§ **Data for this exercise**
[Start of section]
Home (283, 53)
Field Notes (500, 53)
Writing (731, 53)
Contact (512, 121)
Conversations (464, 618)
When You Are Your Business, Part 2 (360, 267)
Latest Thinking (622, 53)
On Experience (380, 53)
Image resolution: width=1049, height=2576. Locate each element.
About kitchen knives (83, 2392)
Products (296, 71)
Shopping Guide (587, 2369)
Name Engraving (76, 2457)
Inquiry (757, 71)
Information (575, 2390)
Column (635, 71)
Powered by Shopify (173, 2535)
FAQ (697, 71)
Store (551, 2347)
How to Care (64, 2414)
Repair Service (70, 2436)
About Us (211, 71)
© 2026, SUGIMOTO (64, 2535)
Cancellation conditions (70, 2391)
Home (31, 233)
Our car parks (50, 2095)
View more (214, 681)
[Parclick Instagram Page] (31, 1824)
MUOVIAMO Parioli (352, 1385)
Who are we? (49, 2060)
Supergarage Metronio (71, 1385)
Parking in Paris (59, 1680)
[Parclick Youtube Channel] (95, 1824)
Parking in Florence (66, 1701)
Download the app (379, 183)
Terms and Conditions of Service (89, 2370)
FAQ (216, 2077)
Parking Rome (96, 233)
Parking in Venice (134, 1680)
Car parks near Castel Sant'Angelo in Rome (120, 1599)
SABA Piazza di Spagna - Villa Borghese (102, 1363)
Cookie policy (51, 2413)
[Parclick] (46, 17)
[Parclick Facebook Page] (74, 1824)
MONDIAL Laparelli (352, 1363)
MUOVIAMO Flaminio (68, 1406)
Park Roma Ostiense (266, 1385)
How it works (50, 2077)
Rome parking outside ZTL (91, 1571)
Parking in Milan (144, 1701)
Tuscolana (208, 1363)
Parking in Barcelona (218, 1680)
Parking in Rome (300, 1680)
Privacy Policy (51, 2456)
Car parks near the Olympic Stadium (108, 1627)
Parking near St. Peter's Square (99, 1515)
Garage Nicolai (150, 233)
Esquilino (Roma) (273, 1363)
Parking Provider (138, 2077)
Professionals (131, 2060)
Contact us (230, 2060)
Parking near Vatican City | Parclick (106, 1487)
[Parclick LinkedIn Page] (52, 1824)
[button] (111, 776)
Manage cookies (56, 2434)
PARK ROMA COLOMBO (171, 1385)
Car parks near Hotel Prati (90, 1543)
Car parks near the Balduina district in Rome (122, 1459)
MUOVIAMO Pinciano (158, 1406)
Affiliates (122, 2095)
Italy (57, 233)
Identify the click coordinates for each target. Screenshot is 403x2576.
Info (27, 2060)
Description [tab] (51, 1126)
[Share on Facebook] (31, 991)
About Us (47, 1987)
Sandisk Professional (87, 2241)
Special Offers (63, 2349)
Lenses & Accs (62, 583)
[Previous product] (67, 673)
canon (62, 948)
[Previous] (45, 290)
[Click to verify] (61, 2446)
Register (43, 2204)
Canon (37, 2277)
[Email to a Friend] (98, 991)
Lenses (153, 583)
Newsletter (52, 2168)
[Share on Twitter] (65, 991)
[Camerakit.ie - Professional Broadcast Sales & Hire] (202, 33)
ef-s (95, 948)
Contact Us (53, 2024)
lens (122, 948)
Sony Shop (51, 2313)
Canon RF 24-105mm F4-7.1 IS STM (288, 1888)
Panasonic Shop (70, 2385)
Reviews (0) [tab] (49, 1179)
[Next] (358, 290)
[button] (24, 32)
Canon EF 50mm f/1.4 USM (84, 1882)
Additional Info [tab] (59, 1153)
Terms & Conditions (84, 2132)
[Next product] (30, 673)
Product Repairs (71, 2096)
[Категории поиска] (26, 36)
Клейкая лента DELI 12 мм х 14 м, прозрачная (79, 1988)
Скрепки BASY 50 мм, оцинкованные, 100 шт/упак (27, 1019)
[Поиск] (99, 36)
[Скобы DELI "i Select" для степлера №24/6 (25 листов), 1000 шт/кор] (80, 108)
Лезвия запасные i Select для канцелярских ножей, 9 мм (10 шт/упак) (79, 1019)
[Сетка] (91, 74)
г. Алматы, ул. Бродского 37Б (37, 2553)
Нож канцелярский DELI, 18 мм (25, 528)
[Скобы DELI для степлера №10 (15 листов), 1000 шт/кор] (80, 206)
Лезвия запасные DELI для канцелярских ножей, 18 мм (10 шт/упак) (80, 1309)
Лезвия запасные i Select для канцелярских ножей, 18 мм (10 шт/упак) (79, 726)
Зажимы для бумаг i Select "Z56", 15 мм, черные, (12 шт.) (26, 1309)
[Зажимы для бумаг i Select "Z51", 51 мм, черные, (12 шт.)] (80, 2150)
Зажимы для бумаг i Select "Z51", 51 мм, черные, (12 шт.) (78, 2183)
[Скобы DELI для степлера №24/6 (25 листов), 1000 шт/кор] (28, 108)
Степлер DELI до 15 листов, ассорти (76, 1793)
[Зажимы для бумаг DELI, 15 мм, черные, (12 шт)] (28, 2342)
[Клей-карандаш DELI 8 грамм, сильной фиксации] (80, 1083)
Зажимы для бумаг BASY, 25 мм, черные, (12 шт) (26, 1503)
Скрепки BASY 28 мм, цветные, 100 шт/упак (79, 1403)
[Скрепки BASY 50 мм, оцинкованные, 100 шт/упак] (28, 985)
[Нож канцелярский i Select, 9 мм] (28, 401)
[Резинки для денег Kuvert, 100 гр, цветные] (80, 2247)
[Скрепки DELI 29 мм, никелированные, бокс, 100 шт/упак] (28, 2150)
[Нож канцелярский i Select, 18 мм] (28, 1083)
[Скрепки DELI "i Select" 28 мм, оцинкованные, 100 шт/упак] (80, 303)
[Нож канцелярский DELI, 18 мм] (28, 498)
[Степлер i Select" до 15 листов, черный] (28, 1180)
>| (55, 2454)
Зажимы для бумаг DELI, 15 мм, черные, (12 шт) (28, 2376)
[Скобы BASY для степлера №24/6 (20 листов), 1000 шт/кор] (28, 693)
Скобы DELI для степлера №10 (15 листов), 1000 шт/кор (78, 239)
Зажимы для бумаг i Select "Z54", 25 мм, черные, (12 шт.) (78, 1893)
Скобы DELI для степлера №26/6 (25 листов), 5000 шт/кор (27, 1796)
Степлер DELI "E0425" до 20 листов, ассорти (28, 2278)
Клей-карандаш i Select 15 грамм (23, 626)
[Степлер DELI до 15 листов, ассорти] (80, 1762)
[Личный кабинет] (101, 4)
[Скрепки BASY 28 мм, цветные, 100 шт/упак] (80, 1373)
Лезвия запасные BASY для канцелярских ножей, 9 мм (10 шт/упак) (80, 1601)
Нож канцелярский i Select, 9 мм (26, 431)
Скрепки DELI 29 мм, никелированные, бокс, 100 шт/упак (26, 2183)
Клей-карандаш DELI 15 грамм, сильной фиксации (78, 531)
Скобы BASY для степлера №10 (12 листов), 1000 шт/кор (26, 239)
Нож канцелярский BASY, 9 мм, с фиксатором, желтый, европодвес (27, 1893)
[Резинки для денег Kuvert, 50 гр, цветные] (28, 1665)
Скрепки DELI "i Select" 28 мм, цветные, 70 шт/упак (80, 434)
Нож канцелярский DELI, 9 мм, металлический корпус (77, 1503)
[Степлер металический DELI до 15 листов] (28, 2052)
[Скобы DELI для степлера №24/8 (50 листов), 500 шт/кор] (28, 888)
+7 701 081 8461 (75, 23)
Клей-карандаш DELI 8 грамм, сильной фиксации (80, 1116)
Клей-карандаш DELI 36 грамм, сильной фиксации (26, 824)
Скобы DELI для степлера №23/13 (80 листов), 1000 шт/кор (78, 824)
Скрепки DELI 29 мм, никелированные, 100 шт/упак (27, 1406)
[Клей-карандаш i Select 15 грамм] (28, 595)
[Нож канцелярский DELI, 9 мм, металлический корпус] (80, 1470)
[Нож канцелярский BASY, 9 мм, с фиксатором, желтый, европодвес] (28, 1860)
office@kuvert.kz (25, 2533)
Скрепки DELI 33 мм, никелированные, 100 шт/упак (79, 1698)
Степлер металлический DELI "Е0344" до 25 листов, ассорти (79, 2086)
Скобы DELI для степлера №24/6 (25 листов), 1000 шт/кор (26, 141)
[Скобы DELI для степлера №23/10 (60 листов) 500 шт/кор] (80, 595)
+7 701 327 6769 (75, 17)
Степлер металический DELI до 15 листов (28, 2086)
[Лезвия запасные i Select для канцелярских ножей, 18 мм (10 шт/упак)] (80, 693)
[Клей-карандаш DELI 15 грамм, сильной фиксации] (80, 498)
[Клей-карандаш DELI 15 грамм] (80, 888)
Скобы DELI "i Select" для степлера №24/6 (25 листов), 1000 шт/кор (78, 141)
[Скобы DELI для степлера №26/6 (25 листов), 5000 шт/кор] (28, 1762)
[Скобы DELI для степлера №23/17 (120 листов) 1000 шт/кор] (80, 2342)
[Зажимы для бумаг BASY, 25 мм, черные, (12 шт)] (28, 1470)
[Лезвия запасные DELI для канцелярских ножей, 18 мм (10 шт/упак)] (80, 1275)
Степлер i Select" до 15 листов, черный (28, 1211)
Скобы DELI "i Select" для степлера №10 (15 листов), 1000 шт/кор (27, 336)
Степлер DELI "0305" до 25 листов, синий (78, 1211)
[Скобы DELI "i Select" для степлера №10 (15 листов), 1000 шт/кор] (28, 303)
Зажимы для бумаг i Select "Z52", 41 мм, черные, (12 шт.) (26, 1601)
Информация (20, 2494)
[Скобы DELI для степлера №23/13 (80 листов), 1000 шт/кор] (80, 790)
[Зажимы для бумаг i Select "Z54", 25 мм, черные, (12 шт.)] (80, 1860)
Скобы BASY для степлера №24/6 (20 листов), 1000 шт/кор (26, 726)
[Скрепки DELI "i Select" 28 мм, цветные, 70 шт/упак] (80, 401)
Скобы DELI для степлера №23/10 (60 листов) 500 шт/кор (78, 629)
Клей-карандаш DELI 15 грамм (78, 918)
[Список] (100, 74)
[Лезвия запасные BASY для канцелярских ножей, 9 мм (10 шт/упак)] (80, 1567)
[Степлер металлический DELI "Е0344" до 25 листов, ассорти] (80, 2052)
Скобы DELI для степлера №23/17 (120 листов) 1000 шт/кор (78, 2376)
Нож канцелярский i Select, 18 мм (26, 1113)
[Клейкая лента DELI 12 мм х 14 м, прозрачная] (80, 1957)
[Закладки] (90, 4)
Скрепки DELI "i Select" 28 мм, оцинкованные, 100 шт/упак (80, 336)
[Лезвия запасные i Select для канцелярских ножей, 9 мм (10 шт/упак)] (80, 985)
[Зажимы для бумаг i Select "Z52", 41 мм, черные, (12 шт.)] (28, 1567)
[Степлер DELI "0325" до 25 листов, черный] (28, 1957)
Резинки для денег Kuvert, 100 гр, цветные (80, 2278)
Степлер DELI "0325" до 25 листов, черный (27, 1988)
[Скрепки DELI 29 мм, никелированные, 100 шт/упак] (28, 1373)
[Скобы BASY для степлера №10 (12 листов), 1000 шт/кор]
[End of section]
§ **Problem statement**
Exact retyping is needed for the line with "[Скрепки DELI 29 мм, никелированные, 100" and for each line after it through the end of the listing above; no other lines belong.

§ **Output of the task**
[Скрепки DELI 29 мм, никелированные, 100 шт/упак] (28, 1373)
[Скобы BASY для степлера №10 (12 листов), 1000 шт/кор]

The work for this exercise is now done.